▶ _DATA LISTING_:

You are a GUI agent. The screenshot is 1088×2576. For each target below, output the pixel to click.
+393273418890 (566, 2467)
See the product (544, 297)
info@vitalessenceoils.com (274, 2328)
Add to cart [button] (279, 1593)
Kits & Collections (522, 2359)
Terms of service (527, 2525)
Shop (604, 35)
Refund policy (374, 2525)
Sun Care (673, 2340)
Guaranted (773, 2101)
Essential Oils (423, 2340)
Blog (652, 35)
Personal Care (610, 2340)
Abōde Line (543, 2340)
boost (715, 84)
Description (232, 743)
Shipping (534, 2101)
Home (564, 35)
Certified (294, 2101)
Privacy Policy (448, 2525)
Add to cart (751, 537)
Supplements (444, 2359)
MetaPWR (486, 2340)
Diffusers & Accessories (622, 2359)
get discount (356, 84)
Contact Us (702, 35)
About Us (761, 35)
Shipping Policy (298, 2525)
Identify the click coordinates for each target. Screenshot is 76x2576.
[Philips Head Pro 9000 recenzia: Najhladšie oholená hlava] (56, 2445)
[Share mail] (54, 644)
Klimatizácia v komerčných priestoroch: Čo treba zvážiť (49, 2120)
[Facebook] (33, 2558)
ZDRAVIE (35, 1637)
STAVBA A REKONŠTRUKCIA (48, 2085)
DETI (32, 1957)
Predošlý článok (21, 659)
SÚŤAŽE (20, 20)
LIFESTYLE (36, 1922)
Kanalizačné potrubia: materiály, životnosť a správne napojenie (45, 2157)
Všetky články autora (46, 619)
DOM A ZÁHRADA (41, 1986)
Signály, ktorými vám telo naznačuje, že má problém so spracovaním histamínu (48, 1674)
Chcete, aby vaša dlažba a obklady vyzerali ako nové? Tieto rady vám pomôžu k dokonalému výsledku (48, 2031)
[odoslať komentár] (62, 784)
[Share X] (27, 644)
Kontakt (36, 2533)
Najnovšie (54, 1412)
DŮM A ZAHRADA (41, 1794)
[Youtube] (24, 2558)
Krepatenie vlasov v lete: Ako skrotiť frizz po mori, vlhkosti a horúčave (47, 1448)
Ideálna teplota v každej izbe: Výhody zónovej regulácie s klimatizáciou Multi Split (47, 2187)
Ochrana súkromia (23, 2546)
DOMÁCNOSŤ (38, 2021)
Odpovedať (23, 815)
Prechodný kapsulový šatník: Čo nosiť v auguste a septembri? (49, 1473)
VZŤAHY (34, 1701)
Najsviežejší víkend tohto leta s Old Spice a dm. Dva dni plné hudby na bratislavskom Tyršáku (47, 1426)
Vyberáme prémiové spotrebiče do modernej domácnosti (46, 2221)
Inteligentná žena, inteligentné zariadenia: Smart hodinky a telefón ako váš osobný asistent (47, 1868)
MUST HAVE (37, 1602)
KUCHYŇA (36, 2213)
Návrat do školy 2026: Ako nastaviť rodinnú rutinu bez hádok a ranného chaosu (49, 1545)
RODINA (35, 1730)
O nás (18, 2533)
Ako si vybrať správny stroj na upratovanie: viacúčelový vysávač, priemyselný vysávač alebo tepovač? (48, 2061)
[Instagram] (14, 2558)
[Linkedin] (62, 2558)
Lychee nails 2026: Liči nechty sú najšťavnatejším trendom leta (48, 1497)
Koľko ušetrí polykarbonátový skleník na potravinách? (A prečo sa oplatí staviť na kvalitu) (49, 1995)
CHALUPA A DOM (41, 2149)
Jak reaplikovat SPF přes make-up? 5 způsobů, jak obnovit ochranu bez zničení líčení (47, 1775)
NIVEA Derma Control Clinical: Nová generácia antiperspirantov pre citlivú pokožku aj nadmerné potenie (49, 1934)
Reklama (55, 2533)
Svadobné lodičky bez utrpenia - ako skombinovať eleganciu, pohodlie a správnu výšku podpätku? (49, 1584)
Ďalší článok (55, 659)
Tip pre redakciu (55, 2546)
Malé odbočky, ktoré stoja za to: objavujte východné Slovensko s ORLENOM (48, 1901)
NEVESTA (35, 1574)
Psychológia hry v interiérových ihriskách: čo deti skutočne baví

▶ _PROBLEM TO WORK ON_: Tell how many lines of the records above contain "click", replying with the number only.

▶ _TASK SOLUTION_: 2